Show every line of the material that contains the string "height", matching case exactly.

- DATASET ROWS:
● ● ● ● ●

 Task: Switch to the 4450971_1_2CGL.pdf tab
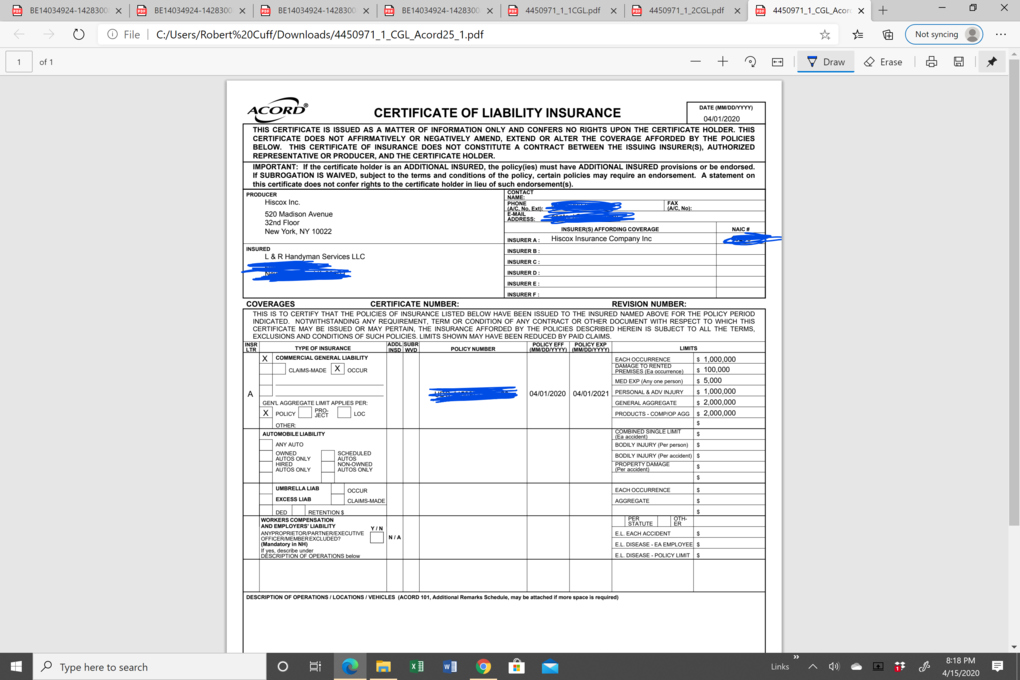pyautogui.click(x=684, y=10)
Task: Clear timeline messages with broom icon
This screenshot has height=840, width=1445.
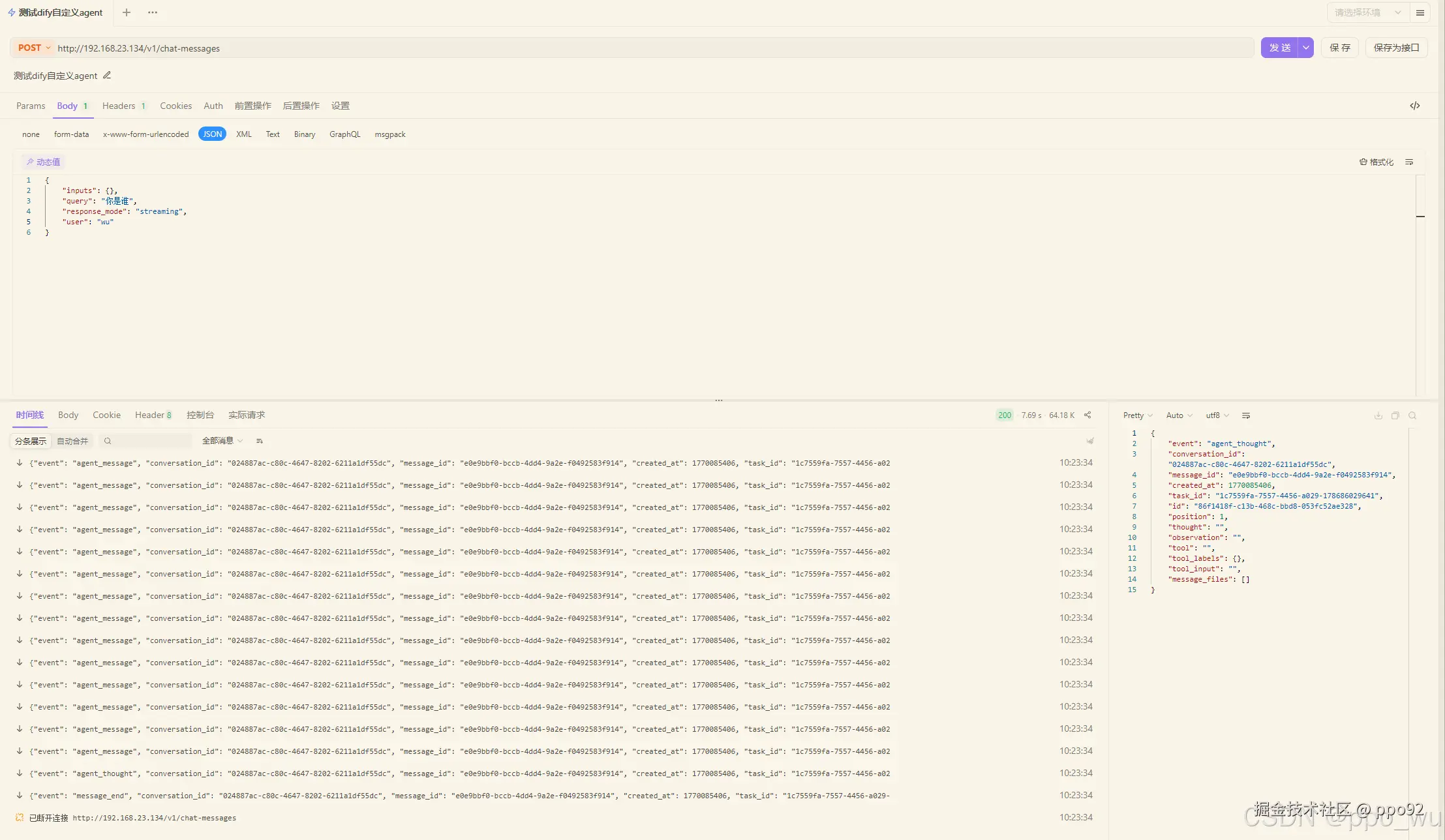Action: 1089,441
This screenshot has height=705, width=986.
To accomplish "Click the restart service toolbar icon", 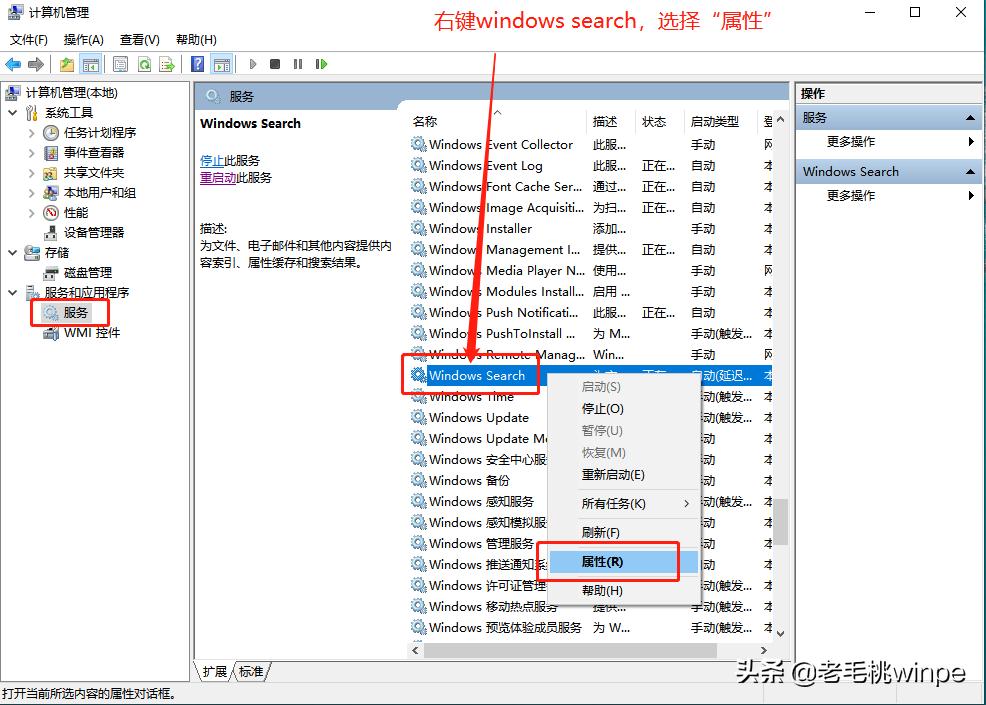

● ● ● ● ●

- TASK RESPONSE:
This screenshot has height=840, width=1445.
This screenshot has height=705, width=986.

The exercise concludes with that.